(Dataset entries)

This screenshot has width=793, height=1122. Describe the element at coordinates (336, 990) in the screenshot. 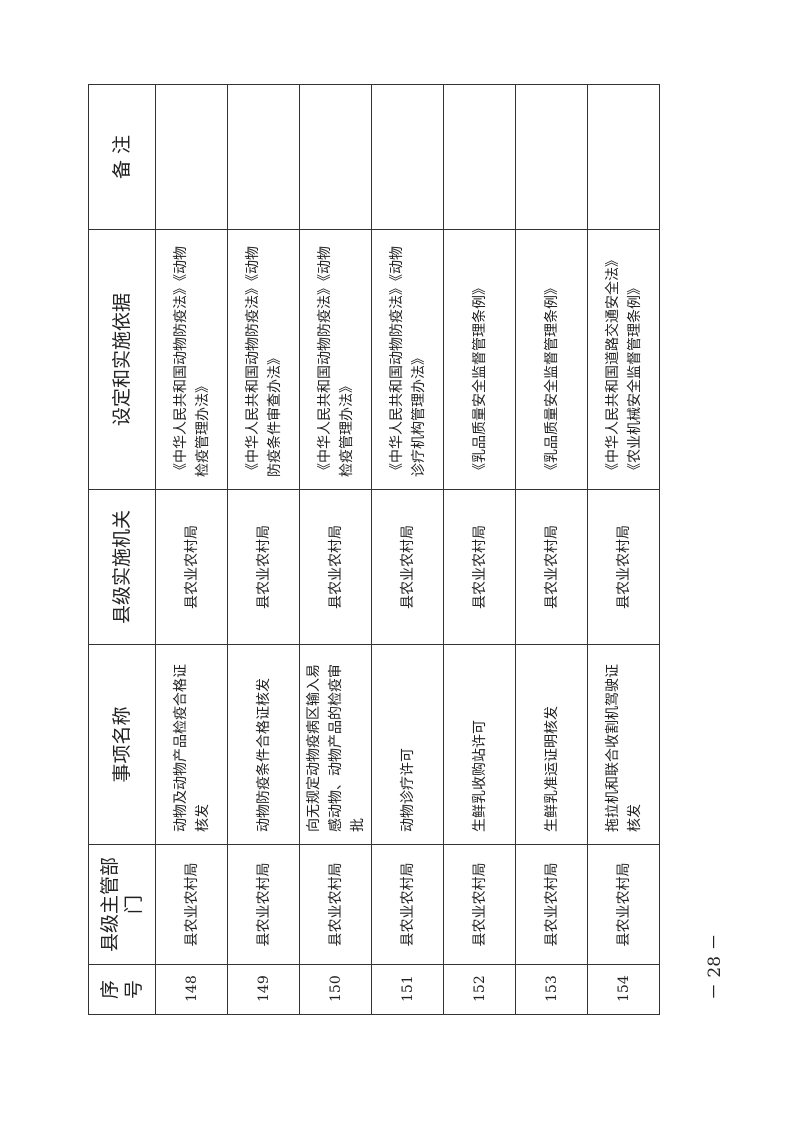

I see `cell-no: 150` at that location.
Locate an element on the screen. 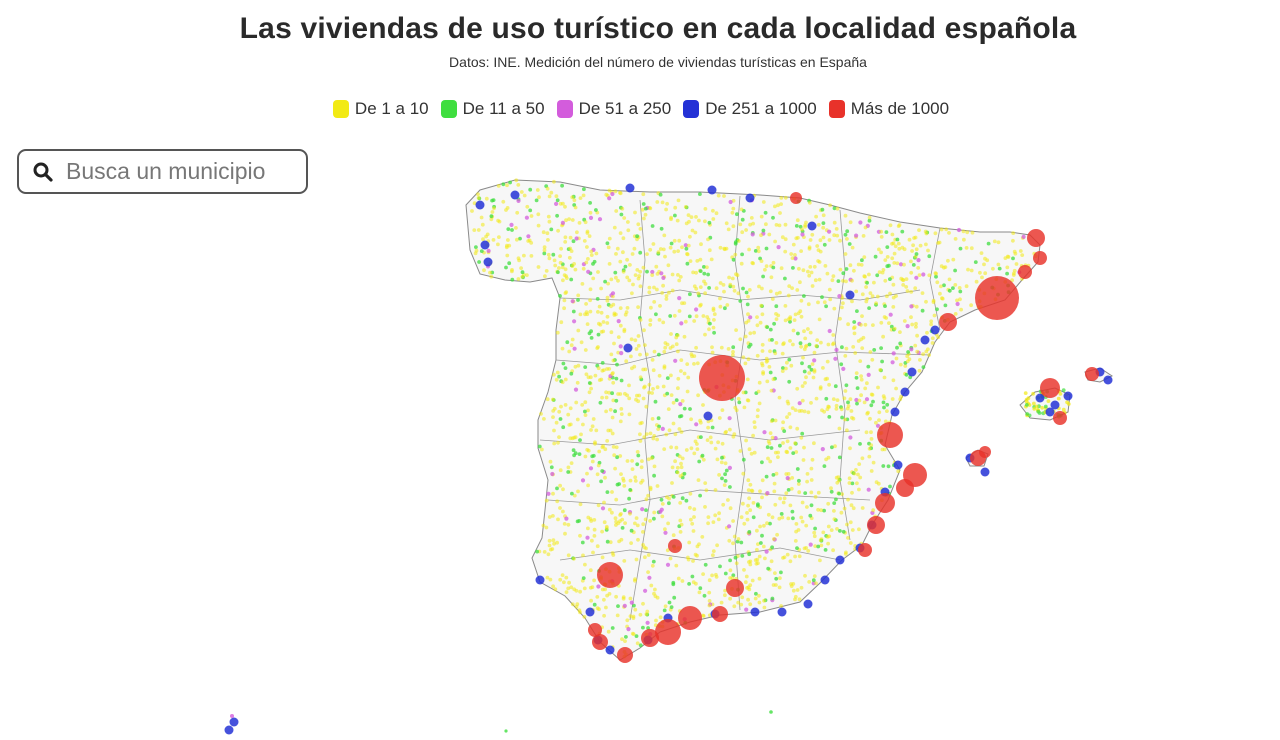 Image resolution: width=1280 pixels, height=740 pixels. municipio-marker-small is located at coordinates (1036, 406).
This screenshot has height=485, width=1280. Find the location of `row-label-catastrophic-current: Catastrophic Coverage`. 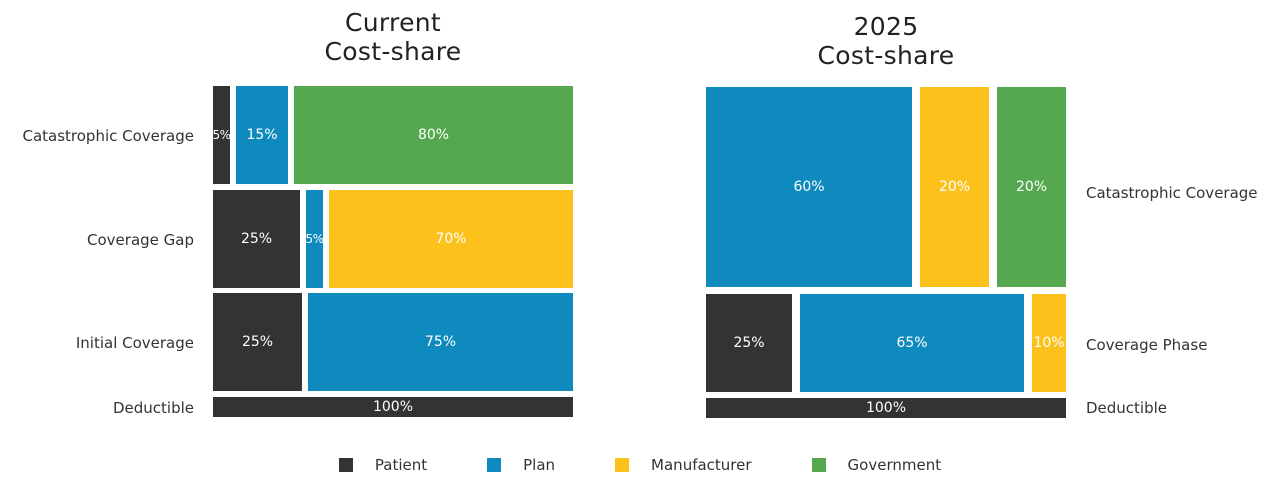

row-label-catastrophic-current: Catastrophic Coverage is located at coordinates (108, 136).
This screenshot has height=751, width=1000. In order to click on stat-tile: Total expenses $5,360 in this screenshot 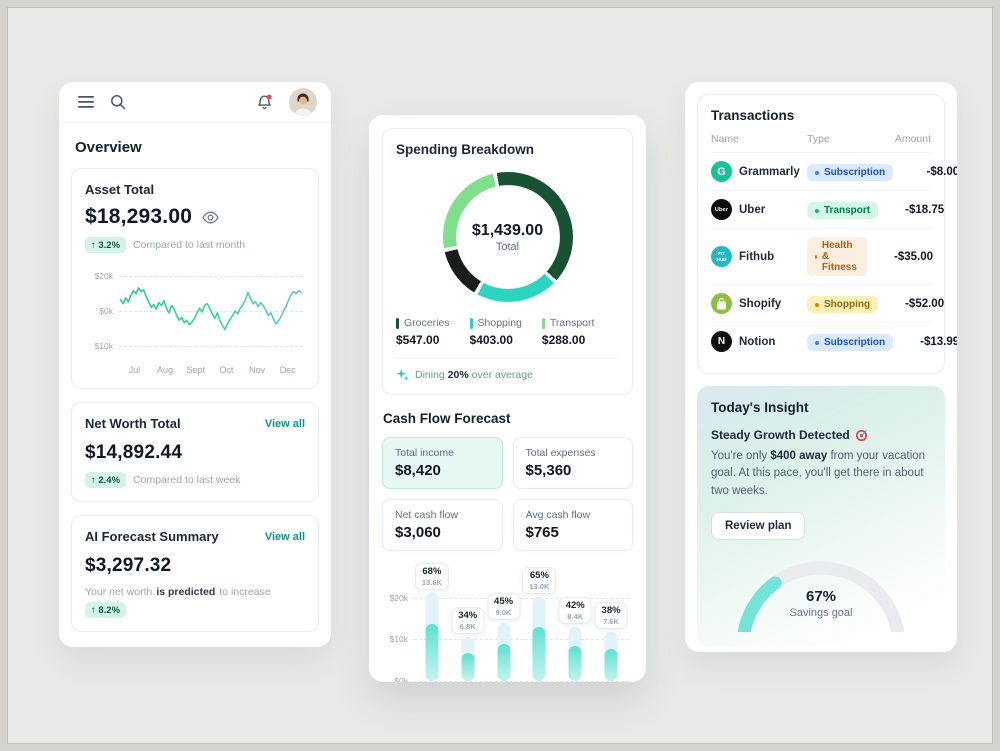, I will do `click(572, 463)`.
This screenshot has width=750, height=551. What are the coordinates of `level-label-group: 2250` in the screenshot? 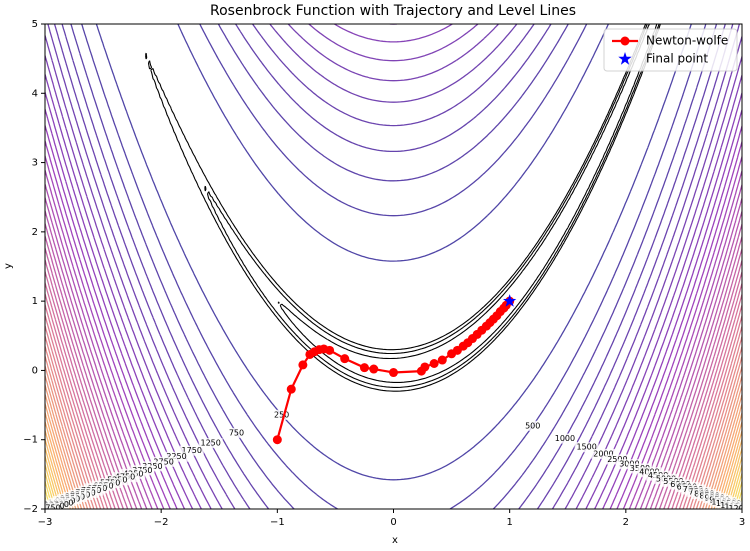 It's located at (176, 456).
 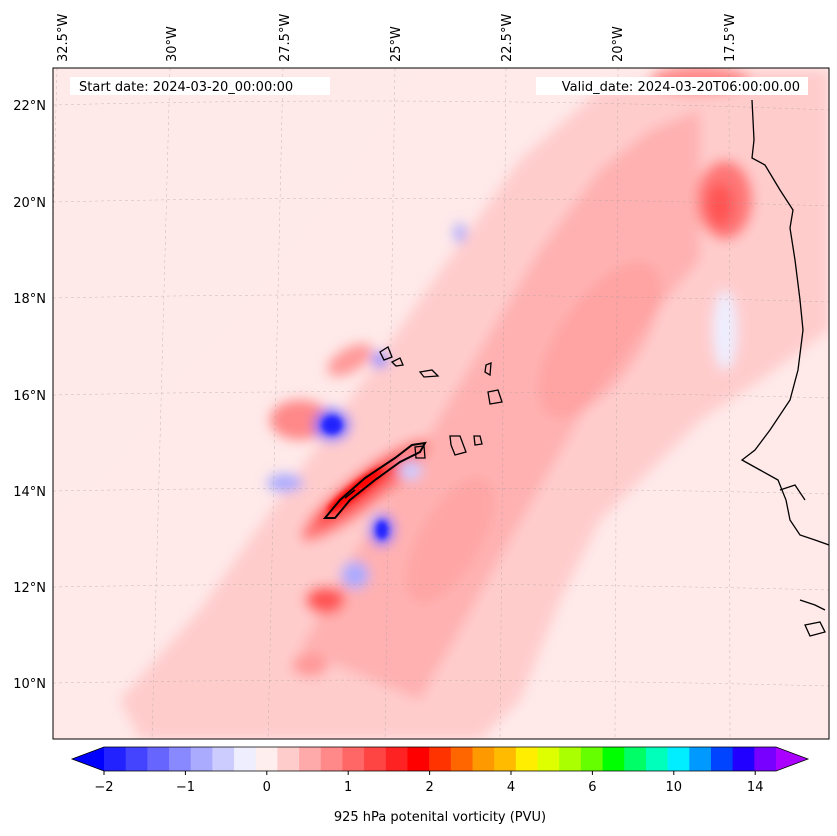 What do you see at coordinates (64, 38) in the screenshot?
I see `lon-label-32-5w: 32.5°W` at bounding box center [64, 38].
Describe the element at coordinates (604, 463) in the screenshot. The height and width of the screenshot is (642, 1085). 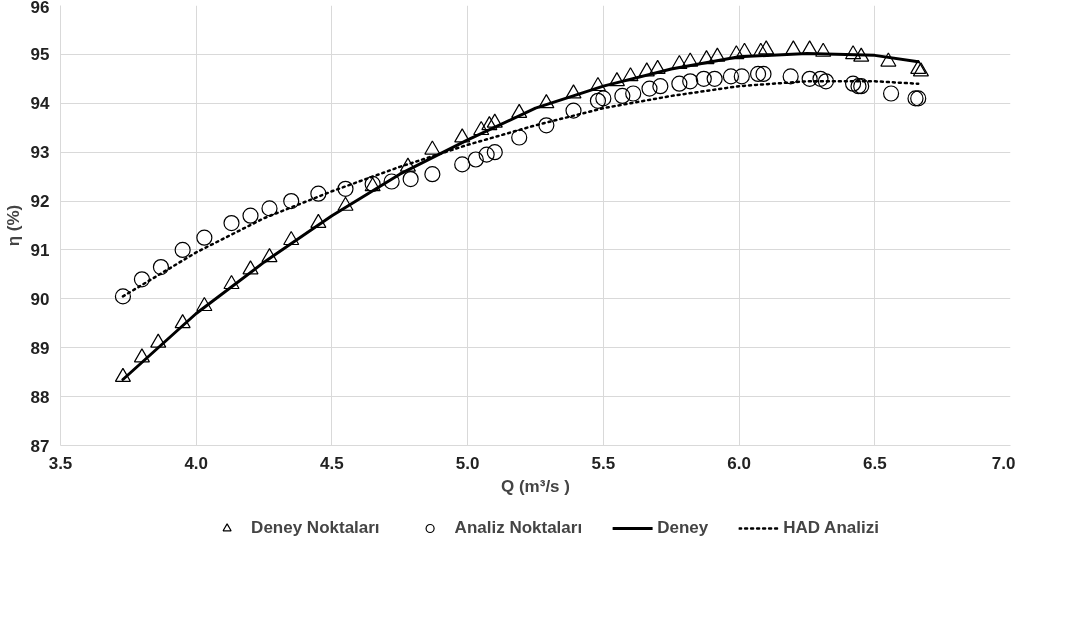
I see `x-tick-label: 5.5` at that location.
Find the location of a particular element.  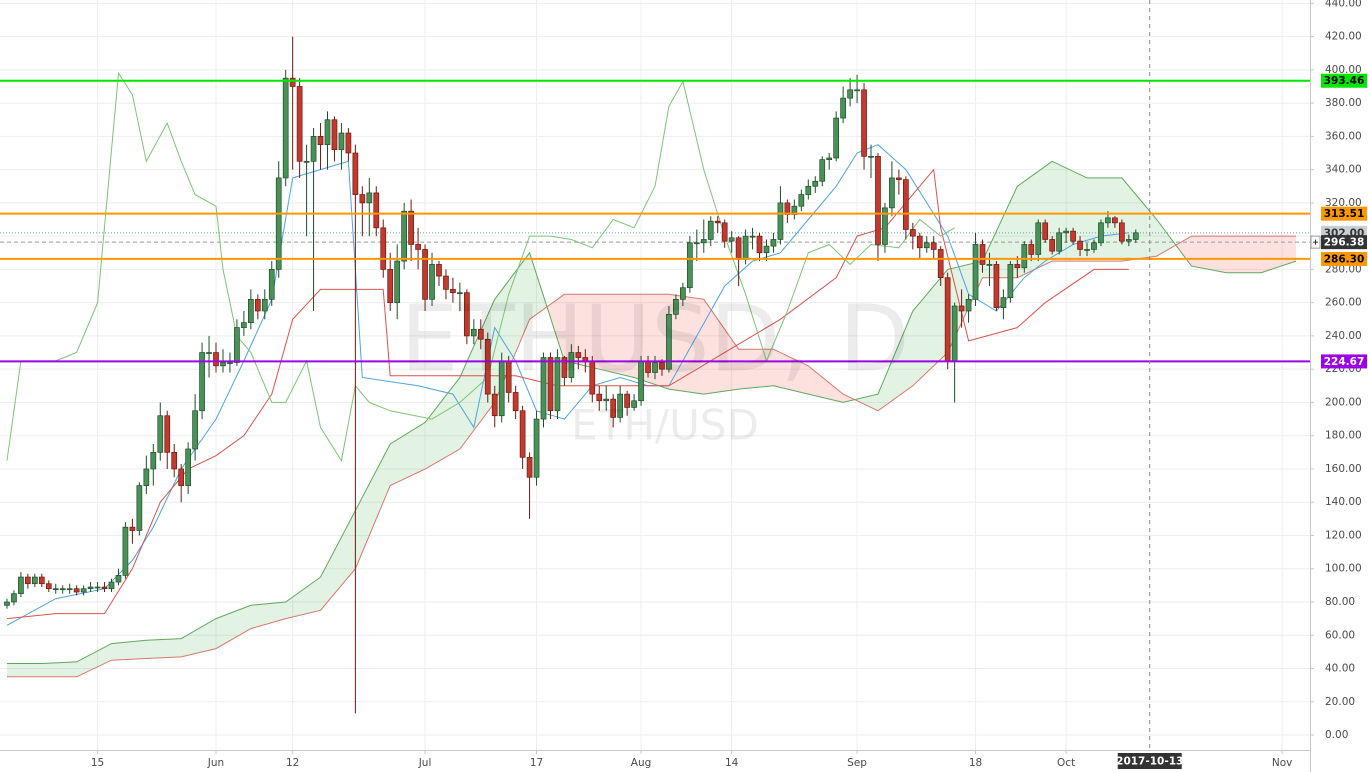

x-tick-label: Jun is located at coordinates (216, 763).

PROBLEM STATEMENT:
Lay out the data from the line containing "What do you" through the last line as a JSON list of strings, one string per line, with blank lines dropped. Leave the pictures out.

WRITTEN SOLUTION:
[
  "  What do you see at coordinates (64, 38) in the screenshot?",
  "I see `lon-label-32-5w: 32.5°W` at bounding box center [64, 38].",
  "Describe the element at coordinates (604, 463) in the screenshot. The height and width of the screenshot is (642, 1085). ",
  "I see `x-tick-label: 5.5` at that location.",
  "Find the location of a particular element.  ",
  "x-tick-label: Jun is located at coordinates (216, 763)."
]